What does a Trump Presidency mean for the economy and the markets, and does it alter our defensive posture? The short answer is no, and here's why.

Trump has made it clear that he wants to lower taxes, roll back suffocating regulations on businesses, and increase fiscal spending on infrastructure projects. This is clearly pro-growth and should this strategy achieve its desired effects to stimulate the economy, our outlook for a potential recession in 2017 could be delayed.

However, there are two very important points we should keep in mind: the government does not have a magic wand or a crystal ball! Fiscal stimulus programs are subject to very long delays and, in terms of timing, are almost always enacted long after a recession has already started.

If you think about it, this makes perfect sense since calls for fiscal stimulus aren’t typically acted upon until it’s obviously needed and by then, of course, it’s too late. Consider Maybe Too Little, Always Too Late:

The history of anti-recession efforts is that they are almost always initiated too late to do any good. This chart, based on recession timelines from the National Bureau of Economic Research, shows the enactment of stimulus plans is a fairly accurate indicator that we have hit the bottom of the business cycle, meaning the economy will improve even if the government does nothing.

Consider the following:

  1. Obama won the 2008 election and his 0 billion "shovel ready" infrastructure package was unveiled in 2009, well after the recession had already started.
  2. George W. Bush won the 2000 election only to inherit a recession in 2001; similarly, his fiscal policies weren't enacted until the economy was already in recession.
  3. Ronald Reagan won the 1980 election and yet faced a recession in his first year in office.

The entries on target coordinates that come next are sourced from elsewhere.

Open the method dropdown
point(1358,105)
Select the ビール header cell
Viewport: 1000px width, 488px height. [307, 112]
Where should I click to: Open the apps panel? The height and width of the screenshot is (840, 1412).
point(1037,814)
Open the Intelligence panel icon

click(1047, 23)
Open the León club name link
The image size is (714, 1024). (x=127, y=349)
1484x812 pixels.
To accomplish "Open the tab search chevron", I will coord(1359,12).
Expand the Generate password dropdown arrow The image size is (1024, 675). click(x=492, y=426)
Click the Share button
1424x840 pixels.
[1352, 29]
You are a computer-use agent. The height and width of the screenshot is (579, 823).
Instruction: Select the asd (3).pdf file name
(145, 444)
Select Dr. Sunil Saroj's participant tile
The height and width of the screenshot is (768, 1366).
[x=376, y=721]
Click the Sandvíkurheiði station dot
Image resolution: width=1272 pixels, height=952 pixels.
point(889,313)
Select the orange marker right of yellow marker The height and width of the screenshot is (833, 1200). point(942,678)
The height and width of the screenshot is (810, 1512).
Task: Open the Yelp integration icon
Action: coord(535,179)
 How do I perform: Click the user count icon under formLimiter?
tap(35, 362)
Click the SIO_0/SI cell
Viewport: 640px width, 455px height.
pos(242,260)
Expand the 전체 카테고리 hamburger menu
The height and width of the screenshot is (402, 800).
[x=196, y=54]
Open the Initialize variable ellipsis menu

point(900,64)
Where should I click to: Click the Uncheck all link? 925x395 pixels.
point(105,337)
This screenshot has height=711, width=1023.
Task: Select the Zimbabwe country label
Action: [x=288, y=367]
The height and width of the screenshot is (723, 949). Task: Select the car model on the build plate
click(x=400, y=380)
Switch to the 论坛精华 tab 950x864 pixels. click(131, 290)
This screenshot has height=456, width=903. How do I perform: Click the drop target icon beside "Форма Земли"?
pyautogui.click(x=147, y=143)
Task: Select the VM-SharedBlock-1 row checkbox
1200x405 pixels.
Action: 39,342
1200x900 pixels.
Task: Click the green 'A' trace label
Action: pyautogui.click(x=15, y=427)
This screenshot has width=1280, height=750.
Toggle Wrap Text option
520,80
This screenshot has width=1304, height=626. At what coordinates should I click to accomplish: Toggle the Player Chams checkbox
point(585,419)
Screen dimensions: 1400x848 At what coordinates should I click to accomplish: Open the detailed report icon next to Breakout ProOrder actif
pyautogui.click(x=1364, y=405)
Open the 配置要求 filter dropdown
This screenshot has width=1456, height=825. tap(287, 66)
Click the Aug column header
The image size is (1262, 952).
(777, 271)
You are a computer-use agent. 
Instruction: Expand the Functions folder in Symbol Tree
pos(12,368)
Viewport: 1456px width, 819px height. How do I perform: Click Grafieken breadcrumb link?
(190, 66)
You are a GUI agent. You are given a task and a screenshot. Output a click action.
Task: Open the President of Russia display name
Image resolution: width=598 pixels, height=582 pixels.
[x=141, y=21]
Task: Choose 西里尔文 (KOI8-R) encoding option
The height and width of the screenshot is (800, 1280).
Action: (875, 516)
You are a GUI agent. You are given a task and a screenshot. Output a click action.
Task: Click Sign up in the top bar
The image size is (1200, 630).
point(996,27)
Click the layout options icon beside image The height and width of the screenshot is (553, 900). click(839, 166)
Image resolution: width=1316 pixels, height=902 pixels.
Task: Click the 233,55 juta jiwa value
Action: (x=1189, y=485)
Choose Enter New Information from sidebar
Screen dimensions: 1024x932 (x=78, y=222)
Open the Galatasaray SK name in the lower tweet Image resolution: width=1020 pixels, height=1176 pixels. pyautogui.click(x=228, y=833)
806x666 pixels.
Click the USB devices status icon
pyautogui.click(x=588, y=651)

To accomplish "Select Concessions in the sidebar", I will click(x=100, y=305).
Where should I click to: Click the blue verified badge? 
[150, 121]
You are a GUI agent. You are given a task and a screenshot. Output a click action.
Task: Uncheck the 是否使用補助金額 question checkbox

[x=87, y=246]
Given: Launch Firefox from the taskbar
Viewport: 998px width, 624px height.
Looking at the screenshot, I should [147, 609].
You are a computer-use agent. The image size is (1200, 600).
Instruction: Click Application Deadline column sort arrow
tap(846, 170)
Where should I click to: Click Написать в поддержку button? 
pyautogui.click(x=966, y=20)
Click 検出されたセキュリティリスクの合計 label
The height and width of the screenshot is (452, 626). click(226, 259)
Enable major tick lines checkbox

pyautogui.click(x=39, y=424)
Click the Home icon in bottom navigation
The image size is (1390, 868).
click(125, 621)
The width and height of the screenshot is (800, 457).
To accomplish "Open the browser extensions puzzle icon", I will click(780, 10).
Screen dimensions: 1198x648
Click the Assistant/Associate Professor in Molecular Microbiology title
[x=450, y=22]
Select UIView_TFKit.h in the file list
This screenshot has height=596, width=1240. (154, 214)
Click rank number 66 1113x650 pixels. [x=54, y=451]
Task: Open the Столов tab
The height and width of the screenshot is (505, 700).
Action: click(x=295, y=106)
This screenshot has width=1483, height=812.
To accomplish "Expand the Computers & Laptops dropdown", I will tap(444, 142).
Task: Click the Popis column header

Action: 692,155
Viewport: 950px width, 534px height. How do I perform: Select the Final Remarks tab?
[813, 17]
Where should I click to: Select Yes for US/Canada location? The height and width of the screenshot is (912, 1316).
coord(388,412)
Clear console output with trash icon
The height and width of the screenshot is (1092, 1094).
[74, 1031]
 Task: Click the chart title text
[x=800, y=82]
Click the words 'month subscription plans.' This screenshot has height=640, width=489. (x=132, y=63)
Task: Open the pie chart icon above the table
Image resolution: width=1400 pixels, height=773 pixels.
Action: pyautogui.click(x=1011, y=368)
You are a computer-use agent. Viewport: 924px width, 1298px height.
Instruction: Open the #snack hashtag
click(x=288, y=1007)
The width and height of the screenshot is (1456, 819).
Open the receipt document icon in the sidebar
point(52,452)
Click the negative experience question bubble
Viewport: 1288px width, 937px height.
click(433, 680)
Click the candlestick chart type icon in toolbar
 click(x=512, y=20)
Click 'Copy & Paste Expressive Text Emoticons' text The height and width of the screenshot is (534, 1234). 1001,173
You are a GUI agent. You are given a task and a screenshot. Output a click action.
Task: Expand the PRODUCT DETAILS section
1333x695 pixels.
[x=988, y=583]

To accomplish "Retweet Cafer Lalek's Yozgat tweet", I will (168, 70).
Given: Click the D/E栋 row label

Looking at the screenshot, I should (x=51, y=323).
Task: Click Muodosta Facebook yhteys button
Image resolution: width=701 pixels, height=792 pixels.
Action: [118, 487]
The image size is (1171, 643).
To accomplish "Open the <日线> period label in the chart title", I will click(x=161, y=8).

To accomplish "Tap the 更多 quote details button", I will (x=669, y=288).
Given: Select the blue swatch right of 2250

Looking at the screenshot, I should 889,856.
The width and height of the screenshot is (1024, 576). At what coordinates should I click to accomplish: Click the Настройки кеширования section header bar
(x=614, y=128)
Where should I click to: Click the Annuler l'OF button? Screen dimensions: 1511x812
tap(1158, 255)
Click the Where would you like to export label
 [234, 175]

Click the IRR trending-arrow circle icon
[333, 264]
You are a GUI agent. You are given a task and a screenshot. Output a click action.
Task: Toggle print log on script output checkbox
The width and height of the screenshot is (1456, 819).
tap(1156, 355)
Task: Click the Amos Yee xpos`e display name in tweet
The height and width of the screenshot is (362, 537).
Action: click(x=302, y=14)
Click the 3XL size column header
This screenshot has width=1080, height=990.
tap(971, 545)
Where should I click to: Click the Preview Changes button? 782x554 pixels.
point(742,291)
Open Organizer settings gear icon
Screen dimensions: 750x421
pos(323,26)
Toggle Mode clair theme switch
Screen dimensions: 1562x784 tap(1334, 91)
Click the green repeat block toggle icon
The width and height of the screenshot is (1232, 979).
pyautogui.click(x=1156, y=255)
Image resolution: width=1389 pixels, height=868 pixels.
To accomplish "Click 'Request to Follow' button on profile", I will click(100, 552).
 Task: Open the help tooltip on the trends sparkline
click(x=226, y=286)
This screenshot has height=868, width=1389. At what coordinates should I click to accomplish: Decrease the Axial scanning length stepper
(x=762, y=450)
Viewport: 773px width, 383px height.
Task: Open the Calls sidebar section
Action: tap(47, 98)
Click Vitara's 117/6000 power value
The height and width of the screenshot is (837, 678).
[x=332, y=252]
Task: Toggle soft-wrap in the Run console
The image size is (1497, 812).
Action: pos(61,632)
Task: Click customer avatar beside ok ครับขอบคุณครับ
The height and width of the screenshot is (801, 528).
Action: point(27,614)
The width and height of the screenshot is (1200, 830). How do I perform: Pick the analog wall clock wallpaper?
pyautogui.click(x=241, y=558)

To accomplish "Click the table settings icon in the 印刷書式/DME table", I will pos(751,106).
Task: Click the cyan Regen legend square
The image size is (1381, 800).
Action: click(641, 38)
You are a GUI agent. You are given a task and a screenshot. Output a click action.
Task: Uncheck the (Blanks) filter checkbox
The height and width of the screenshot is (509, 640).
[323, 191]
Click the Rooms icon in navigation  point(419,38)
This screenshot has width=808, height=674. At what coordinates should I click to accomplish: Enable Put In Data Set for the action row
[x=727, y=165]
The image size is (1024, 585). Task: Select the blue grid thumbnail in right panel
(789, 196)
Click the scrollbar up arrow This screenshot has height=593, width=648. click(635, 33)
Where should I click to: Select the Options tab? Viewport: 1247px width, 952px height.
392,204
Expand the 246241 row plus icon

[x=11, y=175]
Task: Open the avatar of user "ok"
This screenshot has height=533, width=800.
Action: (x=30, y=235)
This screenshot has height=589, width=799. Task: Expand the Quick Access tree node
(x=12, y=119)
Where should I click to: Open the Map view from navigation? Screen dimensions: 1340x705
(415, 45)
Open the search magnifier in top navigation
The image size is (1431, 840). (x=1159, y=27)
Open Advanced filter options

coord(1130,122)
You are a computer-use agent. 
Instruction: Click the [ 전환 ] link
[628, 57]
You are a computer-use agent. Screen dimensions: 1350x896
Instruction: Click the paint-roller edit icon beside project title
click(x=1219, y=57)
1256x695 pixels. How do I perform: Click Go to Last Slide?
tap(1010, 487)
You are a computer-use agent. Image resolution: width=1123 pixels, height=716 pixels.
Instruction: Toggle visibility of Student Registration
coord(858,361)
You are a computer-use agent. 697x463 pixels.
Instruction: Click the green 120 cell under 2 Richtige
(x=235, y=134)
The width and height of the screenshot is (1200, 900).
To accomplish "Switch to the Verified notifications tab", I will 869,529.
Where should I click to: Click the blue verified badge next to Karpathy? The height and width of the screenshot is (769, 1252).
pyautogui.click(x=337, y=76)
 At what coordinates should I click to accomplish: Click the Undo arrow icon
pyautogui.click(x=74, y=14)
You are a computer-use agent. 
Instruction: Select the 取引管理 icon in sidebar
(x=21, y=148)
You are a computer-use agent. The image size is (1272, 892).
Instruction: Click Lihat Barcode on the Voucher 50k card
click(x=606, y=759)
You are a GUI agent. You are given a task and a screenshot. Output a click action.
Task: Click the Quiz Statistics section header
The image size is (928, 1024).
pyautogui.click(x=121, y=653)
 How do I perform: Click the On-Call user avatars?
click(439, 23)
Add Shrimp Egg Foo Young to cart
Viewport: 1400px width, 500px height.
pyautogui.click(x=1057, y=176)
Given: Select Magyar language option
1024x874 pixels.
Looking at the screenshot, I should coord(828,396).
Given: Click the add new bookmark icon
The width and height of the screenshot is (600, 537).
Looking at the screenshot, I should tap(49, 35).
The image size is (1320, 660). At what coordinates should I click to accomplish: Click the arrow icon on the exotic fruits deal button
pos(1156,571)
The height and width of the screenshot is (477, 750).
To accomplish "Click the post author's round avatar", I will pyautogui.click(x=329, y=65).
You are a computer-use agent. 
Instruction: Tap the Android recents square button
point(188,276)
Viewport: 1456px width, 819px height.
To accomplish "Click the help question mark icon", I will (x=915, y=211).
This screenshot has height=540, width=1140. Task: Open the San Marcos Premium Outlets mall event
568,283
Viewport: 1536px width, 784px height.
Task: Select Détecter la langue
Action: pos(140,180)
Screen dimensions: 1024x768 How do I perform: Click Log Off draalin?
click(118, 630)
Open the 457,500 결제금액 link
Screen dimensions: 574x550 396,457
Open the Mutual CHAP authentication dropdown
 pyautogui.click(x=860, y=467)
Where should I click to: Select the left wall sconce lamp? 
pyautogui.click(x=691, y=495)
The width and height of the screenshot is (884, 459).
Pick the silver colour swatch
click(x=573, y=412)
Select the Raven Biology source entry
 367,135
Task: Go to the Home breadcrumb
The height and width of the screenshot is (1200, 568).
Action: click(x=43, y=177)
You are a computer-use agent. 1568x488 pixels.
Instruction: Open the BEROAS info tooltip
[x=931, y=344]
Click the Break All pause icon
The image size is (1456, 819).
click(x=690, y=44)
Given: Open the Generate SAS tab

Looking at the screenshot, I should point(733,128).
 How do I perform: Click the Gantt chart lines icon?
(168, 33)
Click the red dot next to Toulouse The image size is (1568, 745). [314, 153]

The few examples above should make it clear that an incoming president is not powerful enough to repeal the business cycle. Even the Republican sweep under the first two years of the Dwight D. Eisenhower Presidency, which led to the massive Federal Aid Highway Act, was not able to prevent a recession from occurring the very next year.

As of now, we are faced with an economy that is decelerating and showing faltering growth characteristics, the hallmark of a business cycle in its latter phases. While Trump's fiscal agenda may stimulate the economy once enacted, there is still a great deal of uncertainty over his trade policies, which may themselves lead to a recession, as the Peterson Institute for International Economics warned in September. Suffice to say that a bullish economic expansion for 2017 is by no means guaranteed.

While the uncertainty of US elections is now firmly behind us, many other uncertainties still remain and will likely keep investors on their toes in coming months and quarters. Generally speaking, voters all over the world seem to be getting out of their chairs and yelling, "I'm mad as hell and I am not going to take this anymore," in their own version of the famous scene from the 1976 film Network.

We saw this first with Britain's exit from the EU ("Brexit"), now with Trump, and we have the potential to see this again in December with Italy.

Depending on how the Italian referendum goes, the wheels may be put in motion for Italy to become the next country to leave the European Union, which would have tremendous economic and financial market implications given their country has the third largest amount of public debt in the world.

The movement against established political systems is one of the largest sweeping changes we've seen probably since the Arab Spring. One of our most popular guests, Felix Zulauf, described this trend and how he thought it would impact investments, global capital flows, and various asset classes in our conversation with him on our podcast in August. Click here to listen.

Overall, due to the heightened geopolitical and economic risks we see continuing in the months ahead, we are not yet ready to give the all-clear. A Trump Presidency will clearly impact various sectors and the investment climate in general but, for now, we still believe a defensive posture is prudent.